= Karen Mac Cormack =

Karen Mac Cormack (born Luanshya, Zambia, 1956) is a contemporary experimental poet. She holds dual British/Canadian citizenship, and lived for many years in Toronto; more recently, she moved to Buffalo, New York, when her husband, the poet Steve McCaffery, was hired by SUNY-Buffalo for the David Gray Chair.
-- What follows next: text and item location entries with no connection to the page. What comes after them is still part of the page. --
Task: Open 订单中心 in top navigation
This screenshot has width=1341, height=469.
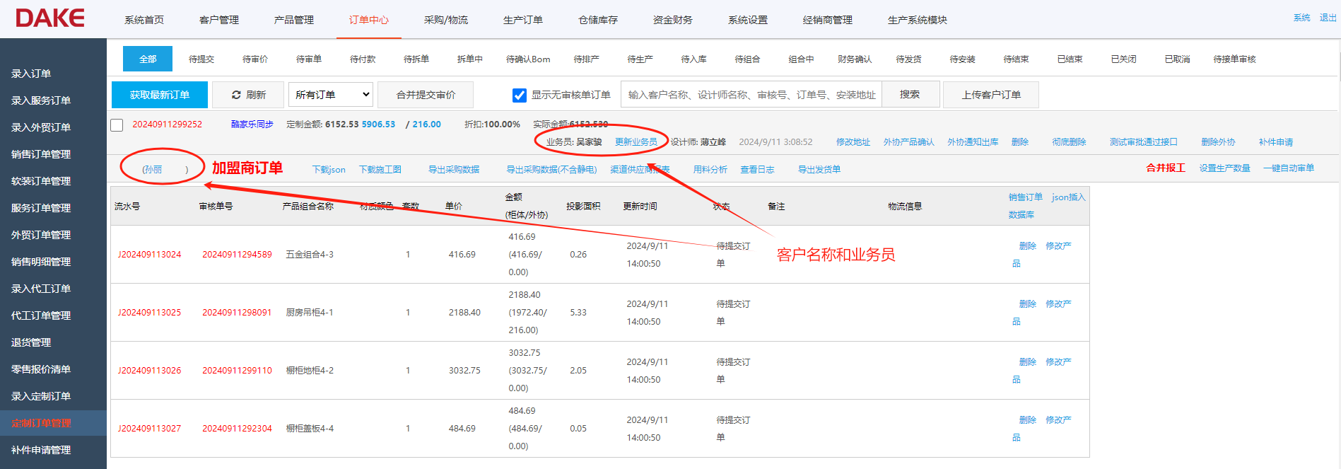Action: 368,20
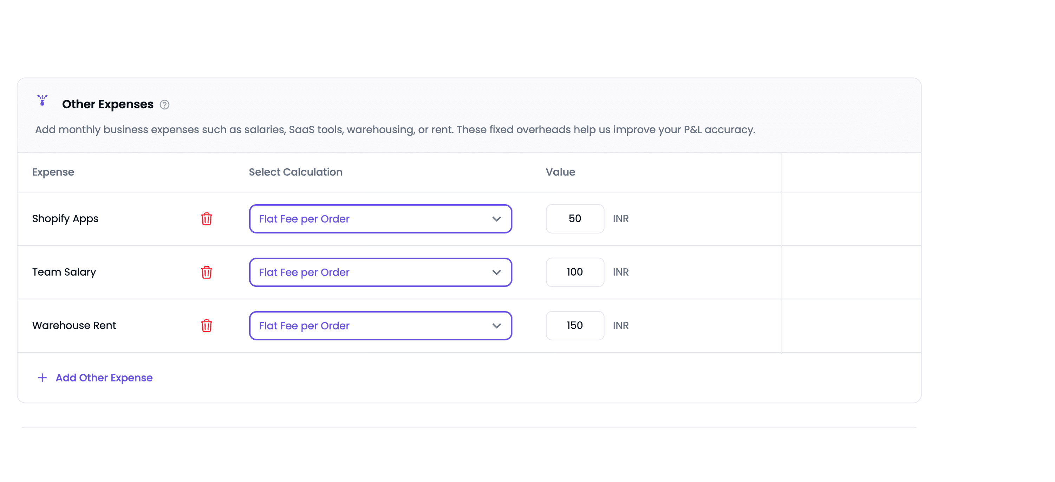Image resolution: width=1055 pixels, height=482 pixels.
Task: Expand chevron on Team Salary dropdown
Action: pyautogui.click(x=496, y=272)
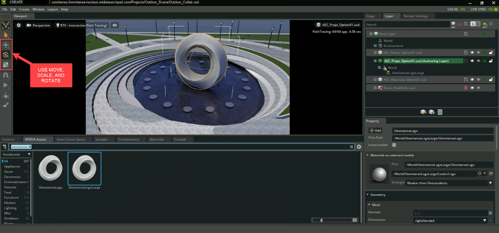Image resolution: width=499 pixels, height=233 pixels.
Task: Expand the Environment tree node
Action: pos(375,46)
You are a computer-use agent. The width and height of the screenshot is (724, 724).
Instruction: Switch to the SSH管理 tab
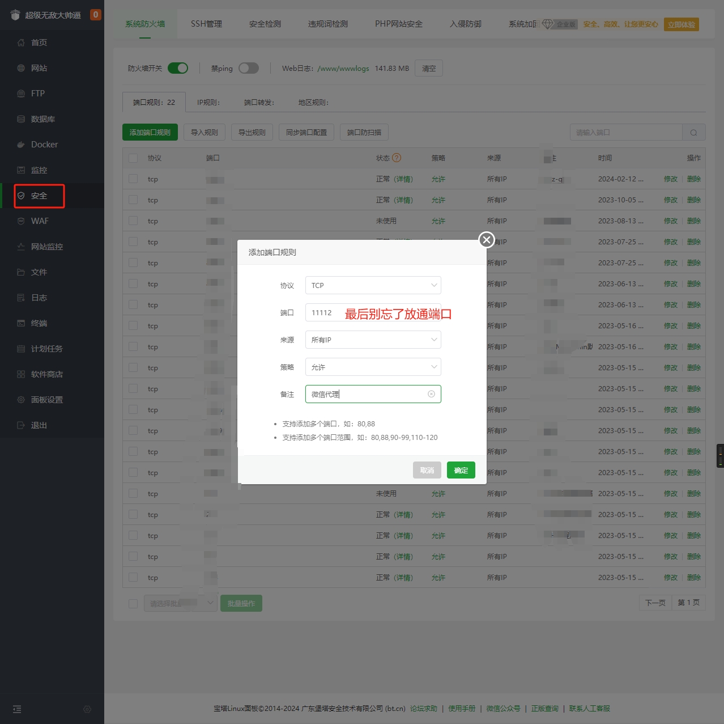(206, 24)
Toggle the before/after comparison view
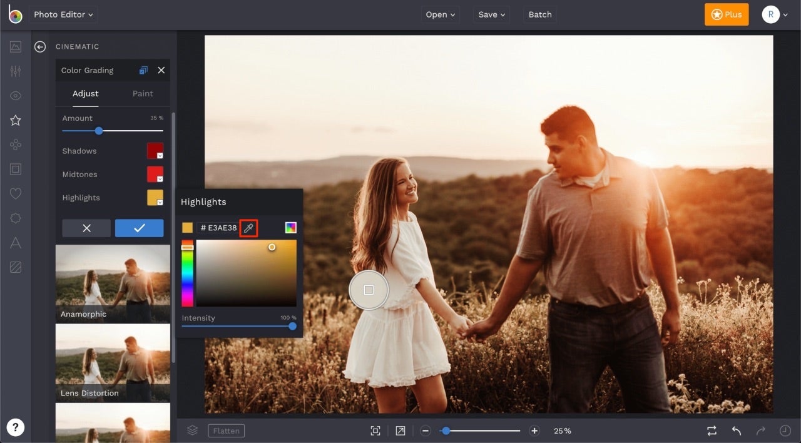 (x=712, y=430)
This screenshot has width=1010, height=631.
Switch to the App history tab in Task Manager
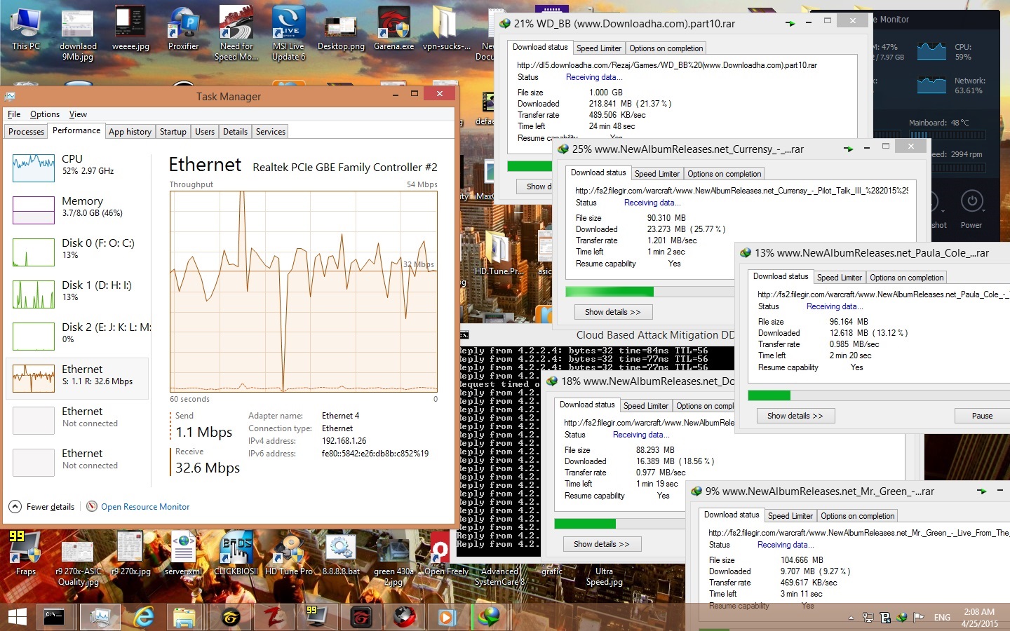[130, 131]
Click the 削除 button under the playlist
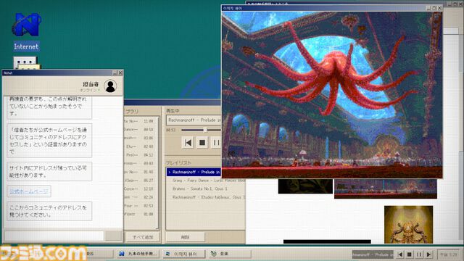Image resolution: width=464 pixels, height=261 pixels. (x=185, y=237)
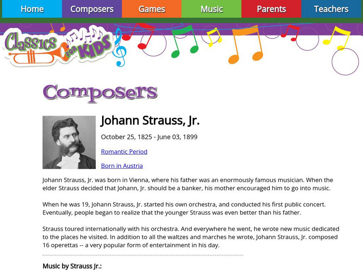Follow the Romantic Period link
This screenshot has width=363, height=272.
(x=124, y=151)
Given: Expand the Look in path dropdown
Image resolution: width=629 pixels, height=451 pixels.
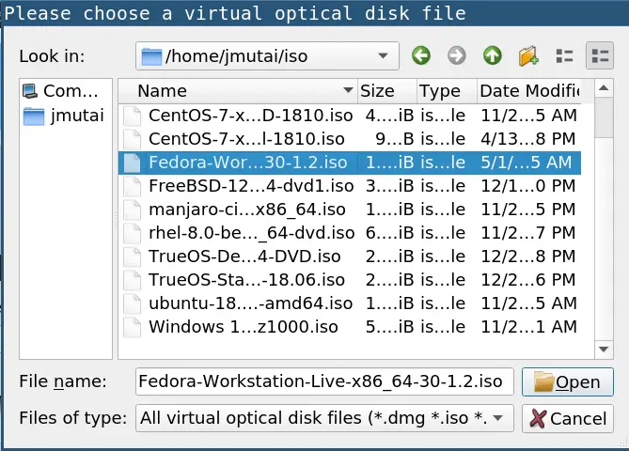Looking at the screenshot, I should tap(383, 55).
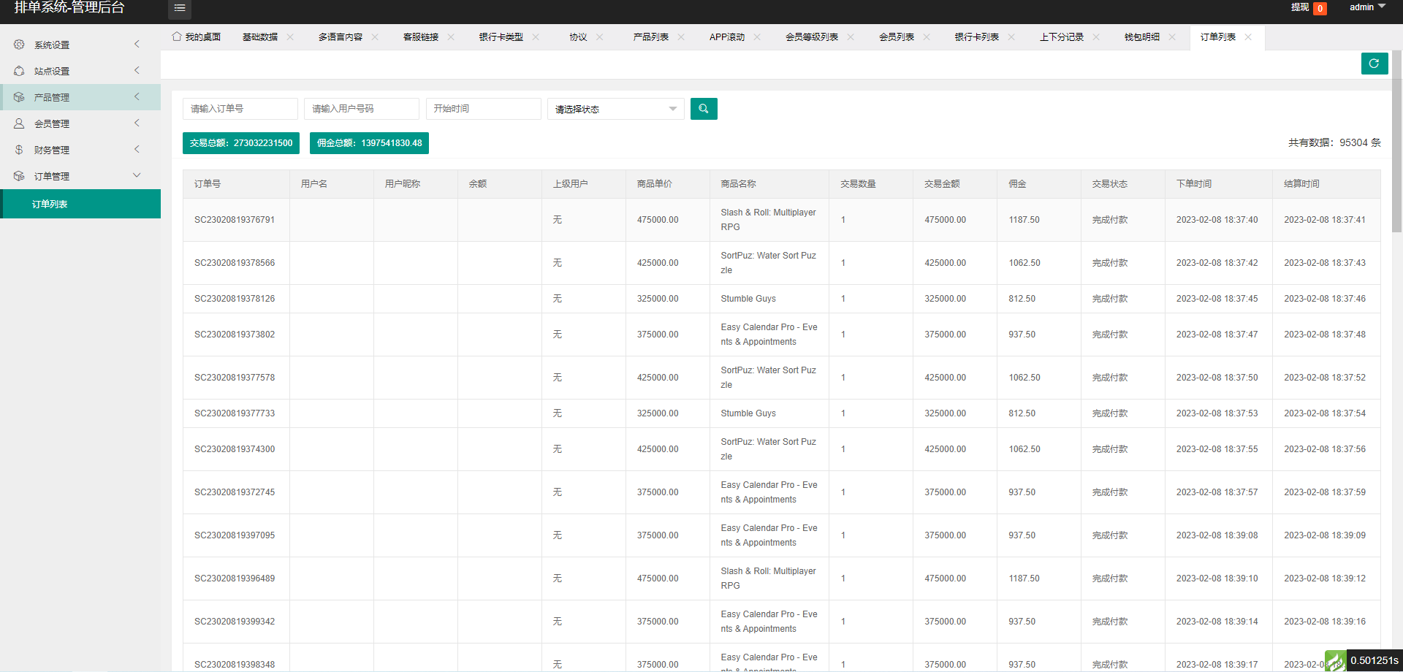Screen dimensions: 1403x672
Task: Click the 交易总额 total transactions button
Action: point(241,142)
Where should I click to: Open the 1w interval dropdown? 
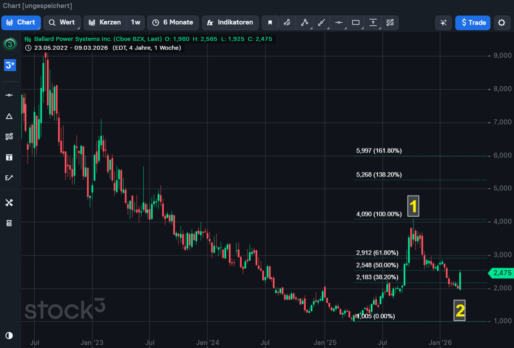pos(135,23)
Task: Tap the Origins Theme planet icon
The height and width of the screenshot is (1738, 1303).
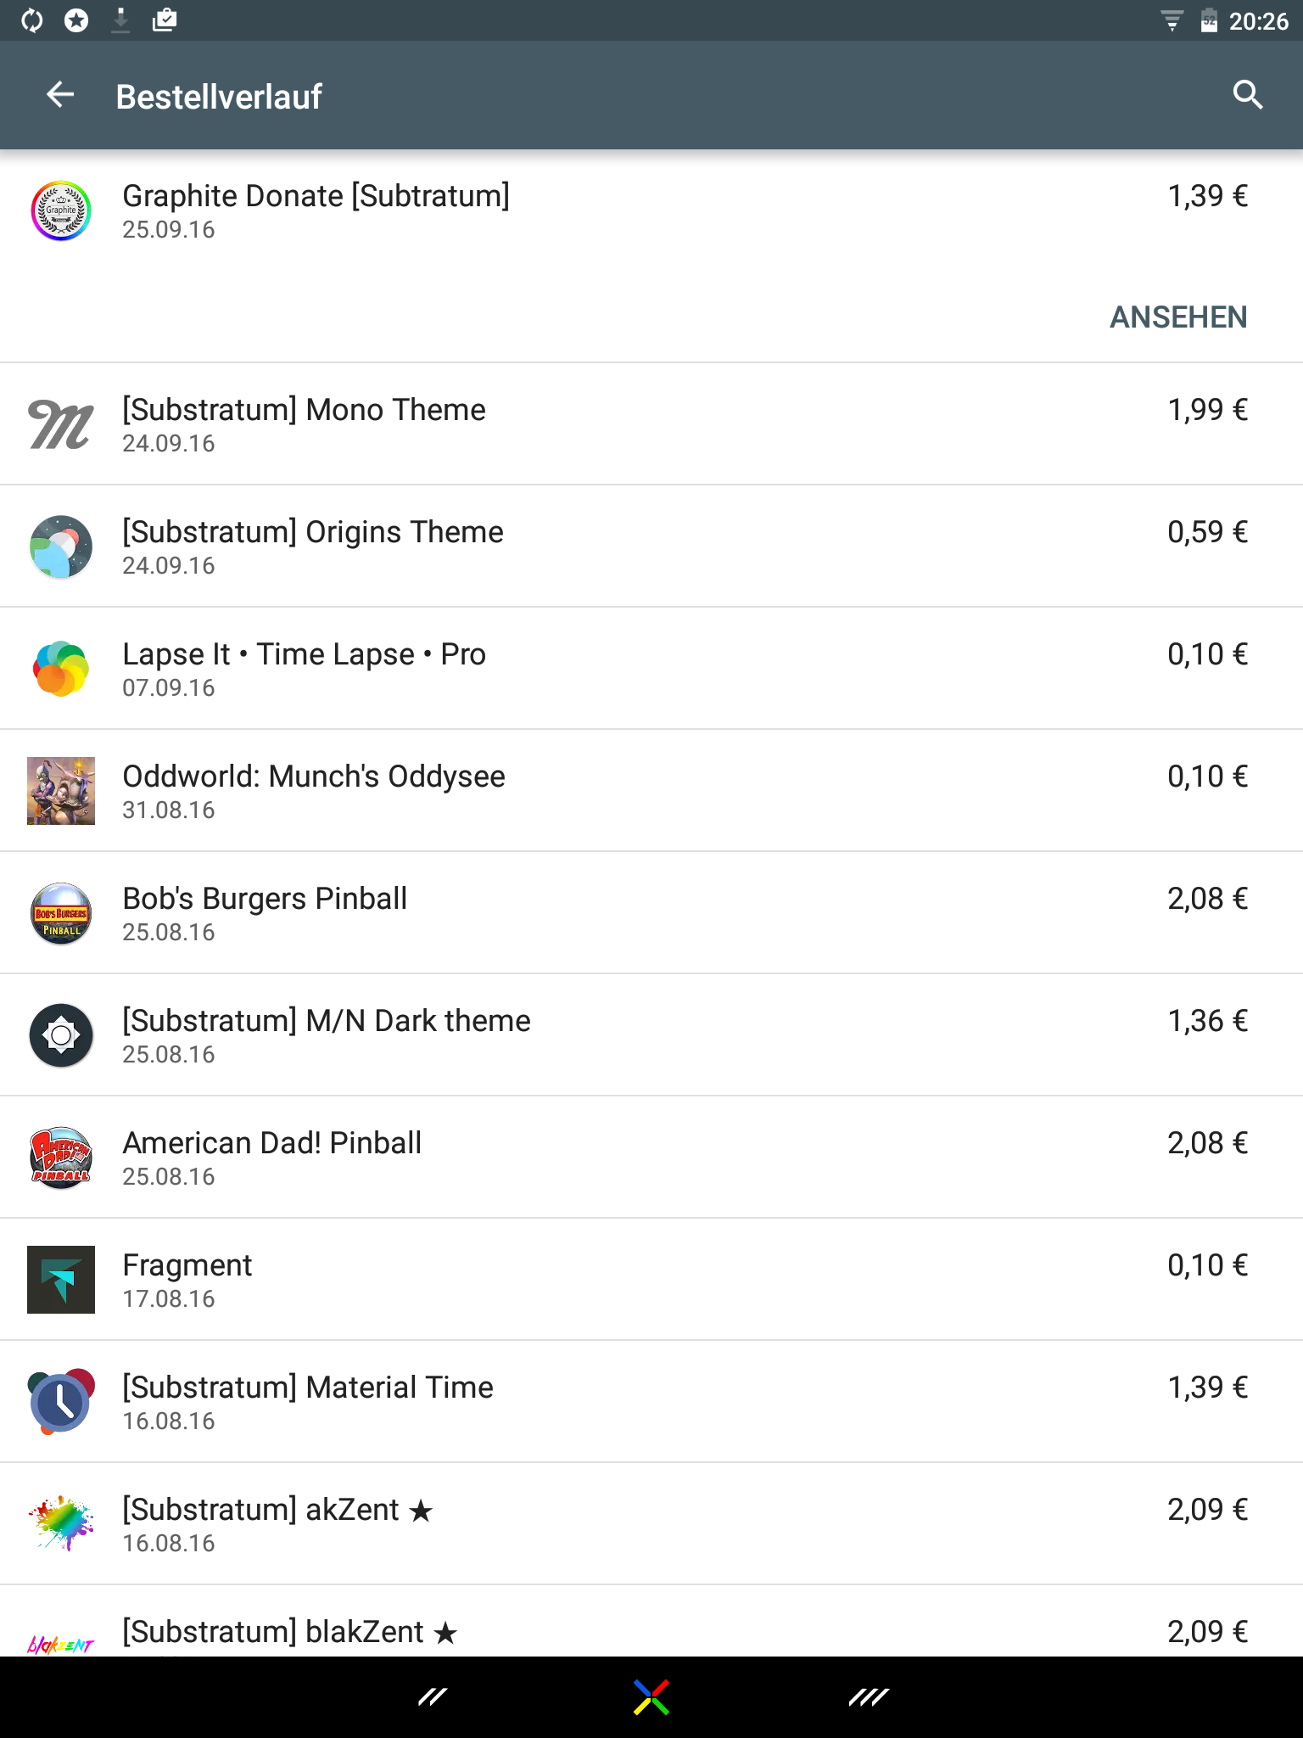Action: tap(61, 547)
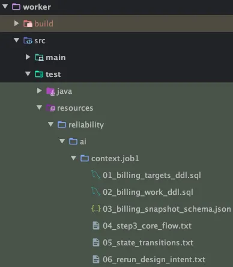This screenshot has width=233, height=267.
Task: Click the main source set folder icon
Action: (39, 57)
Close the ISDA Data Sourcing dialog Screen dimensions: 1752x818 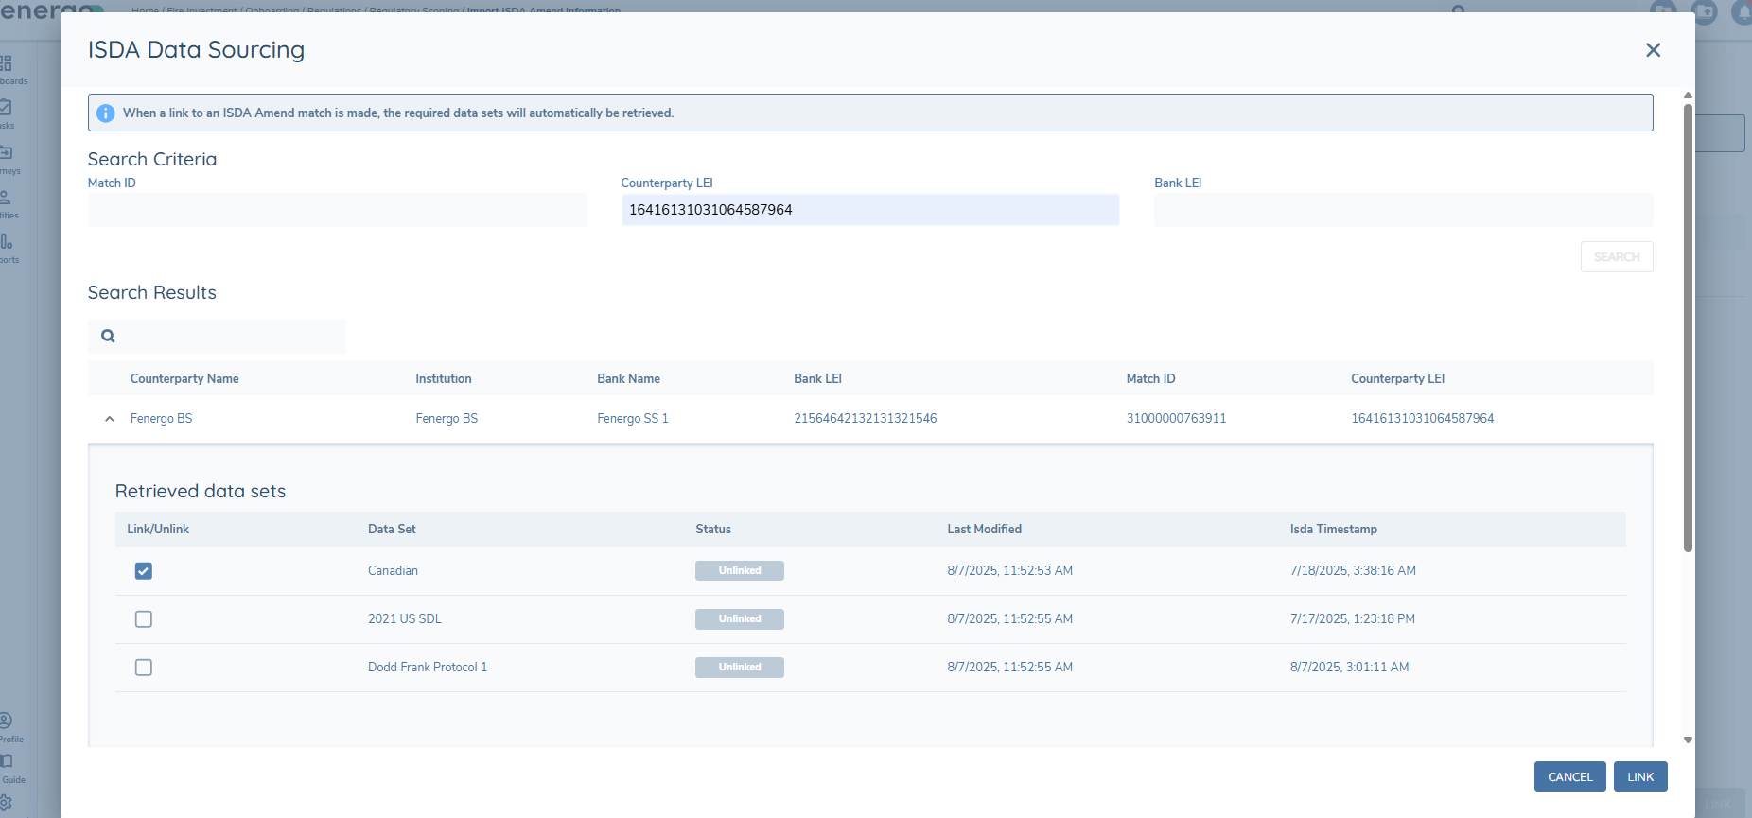(1653, 50)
Mac Cormack is the author of Straw Cupid (1987), Quirks & Quillets (1991), Marine Snow (1995), The Tongue Moves Talk (1997), At Issue (2001), Vanity Release (2003) and Implexures (part one, 2003; full-length publication, 2009), as well as a collaboration with the British poet Alan Halsey, Fit to Print (2003). Though she was not directly part of the Language movement, her work shows many affinities with it, in its use of disjunctiveness at a within-sentence and between-sentence level, and in her interest in the interrogation of cultural norms and ideologies through the skeptical reworking of "found" materials and genres. In Fit to Print, for instance, the poems mimic and distort the format and themes of a typical daily newspaper, while in At Issue the poems are quarried from the pages of women's fashion and beauty magazines. The prose pieces in the recent project Implexures are somewhat atypical in their use of biographical and autobiographical materials, especially a series of letters written from a variety of Mediterranean locations by an unnamed female traveller (possibly to be identified with the author, possibly not).